> **JOB 1**
According to the G20 climate article, which G20 members will not finance new coal power stations outside their own country?

> **SOURCE PASSAGE**
## BEGIN

G20 leaders agree to improve greenhouse gas plans ahead of 2030

World leaders have pledged to reduce greenhouse gas emissions by 2030. Credit: PA

There has been a notable breakthrough on climate change at a meeting of the world's biggest economies - the G20 summit in Rome - with a statement in the communiqué which pledges they will take further action to formulate, implement, update and enhance commitments to reduce emissions of greenhouse gases “ahead” of 2030.

According to an official, this sets up the COP26 climate summit in Glasgow “to deliver a short term acceleration [in greenhouse gas emissions] through the negotiations”.

Several officials tell me that for them this is a much better G20 outcome than they expected even yesterday.

Which may tell you something about the poverty of ambition of world leaders when it comes to climate change.

And it gives a following wind to the idea I discussed yesterday that this COP may usher in a process for nationally determined contributions (NDCs) to reduce production of methane and CO2 being negotiated every two or three years rather than every five, as at present.

There is also relief from these officials that the whole of the G20 has endorsed a target for “net zero” - when the amount of greenhouse gases produced are the same as those absorbed from the atmosphere - no net emissions of greenhouse gases into the atmosphere - from around the middle of the century, and that no G20 member will finance new coal power stations outside their own country.

## END

> **DATA SUPPLIED**
## BEGIN

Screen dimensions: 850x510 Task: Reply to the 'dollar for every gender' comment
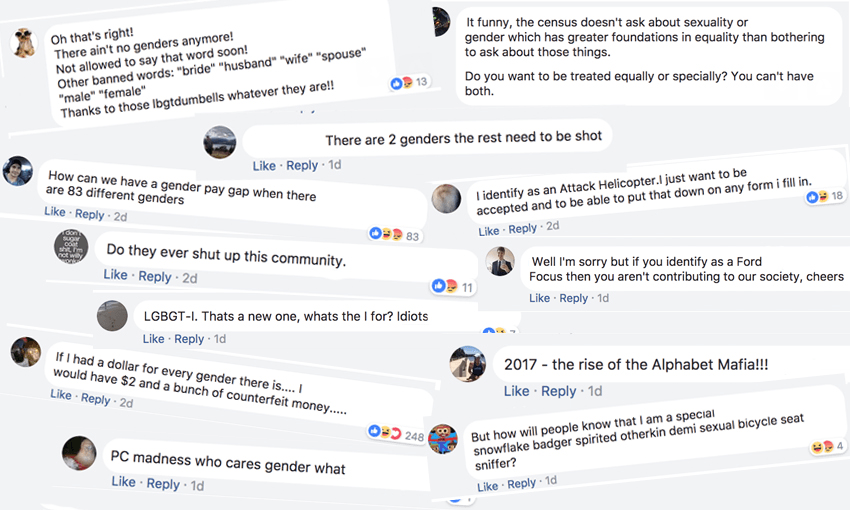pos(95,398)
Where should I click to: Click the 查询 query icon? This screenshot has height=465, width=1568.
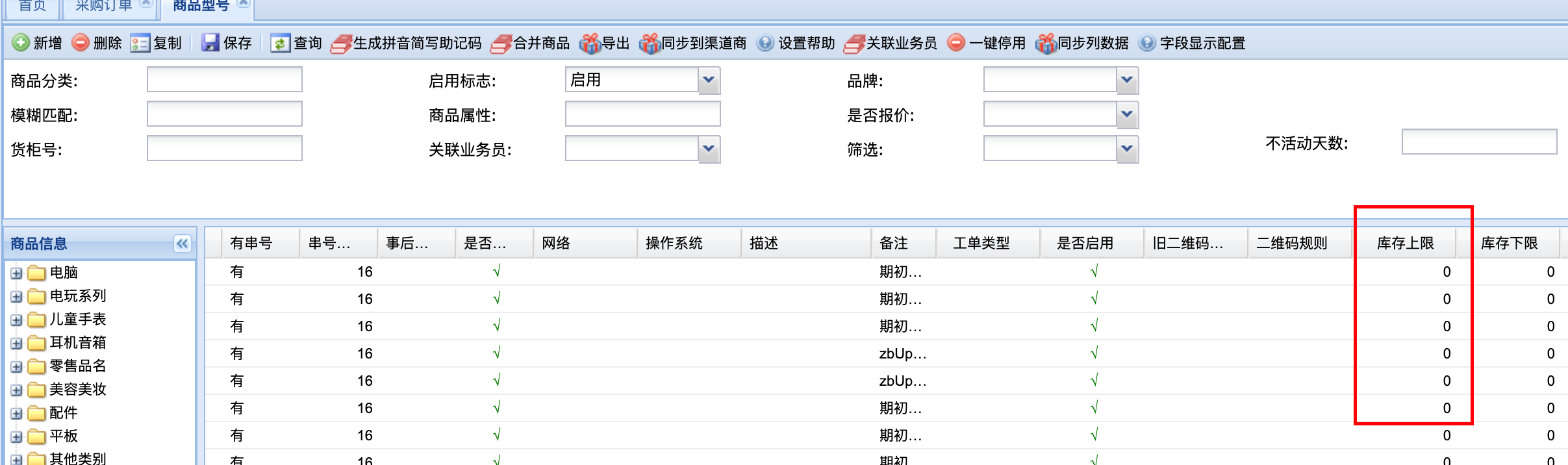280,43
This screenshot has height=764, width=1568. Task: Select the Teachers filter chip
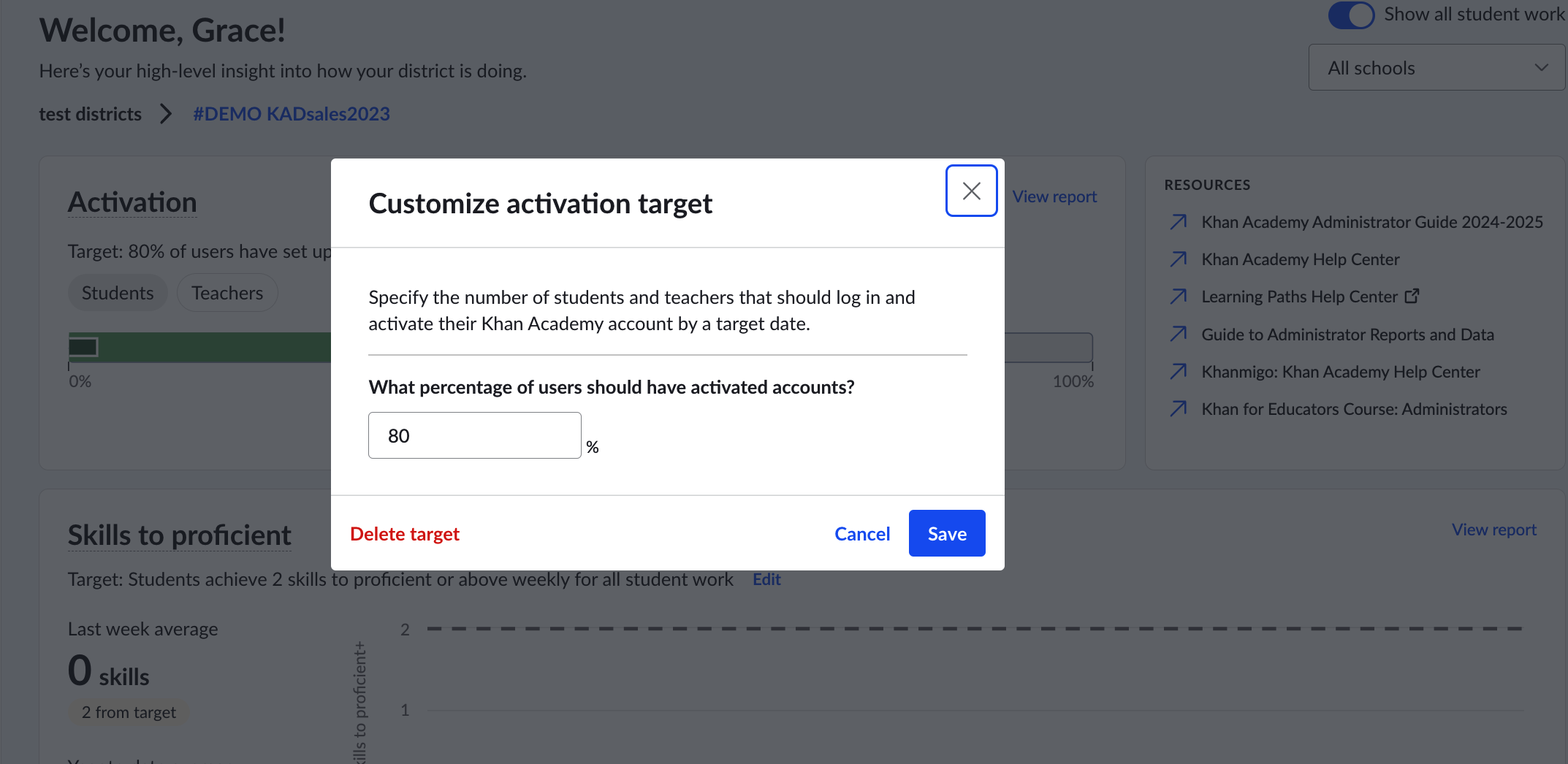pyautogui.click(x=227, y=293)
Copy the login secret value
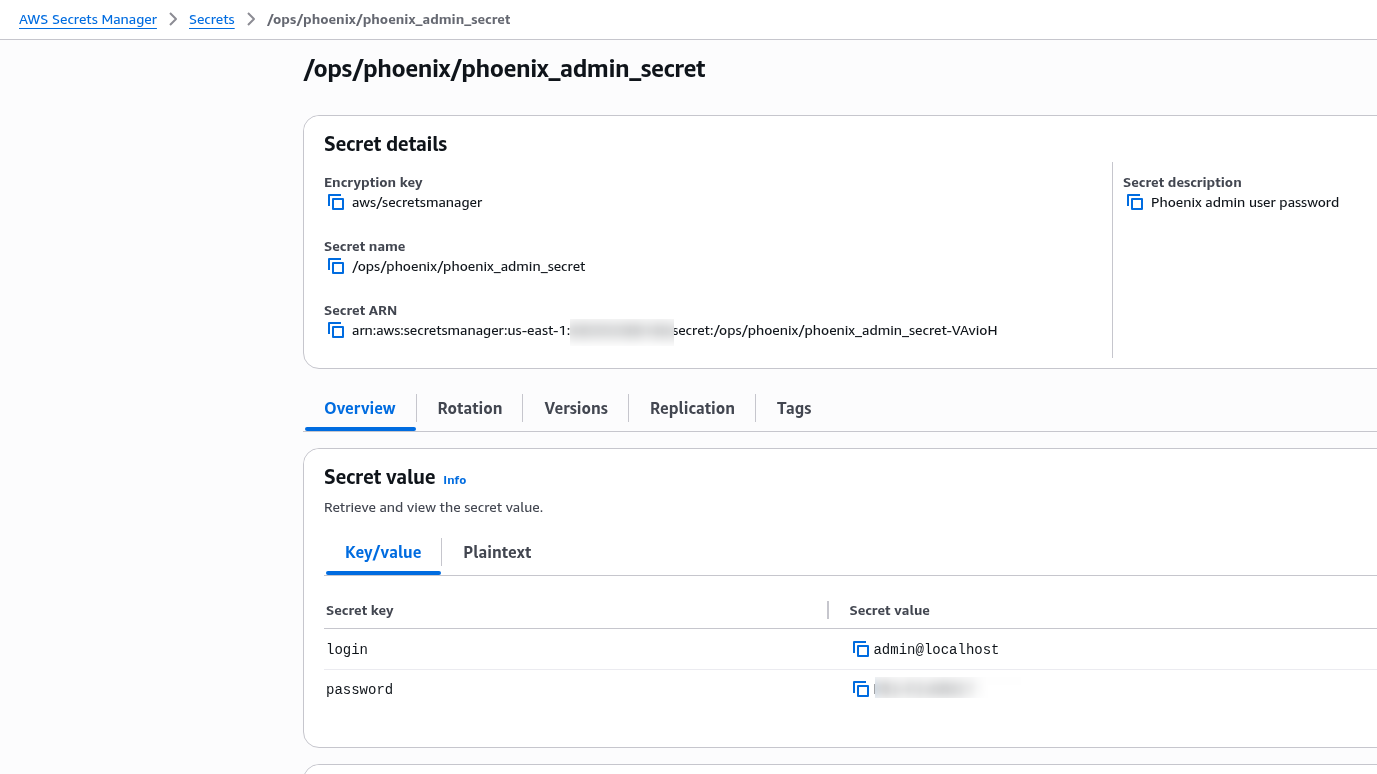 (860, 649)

## END

> **JOB 2**
Render the lines of the records above as a Markdown table with two columns, Line and Text: Line holds the row number and Text holds the line. Skip blank lines and leave the pictures out of the answer.

> **TASK ANSWER 1**
No G20 member will finance new coal power stations outside its own country.

> **TASK ANSWER 2**
| Line | Text |
|---|---|
| 1 | Screen dimensions: 850x510 Task: Reply to the 'dollar for every gender' comment |
| 2 | pos(95,398) |
| 3 | Where should I click to: Click the 查询 query icon? This screenshot has height=465, width=1568. |
| 4 | 280,43 |
| 5 | This screenshot has height=764, width=1568. Task: Select the Teachers filter chip |
| 6 | pyautogui.click(x=227, y=293) |
| 7 | Copy the login secret value |
| 8 |  (860, 649) |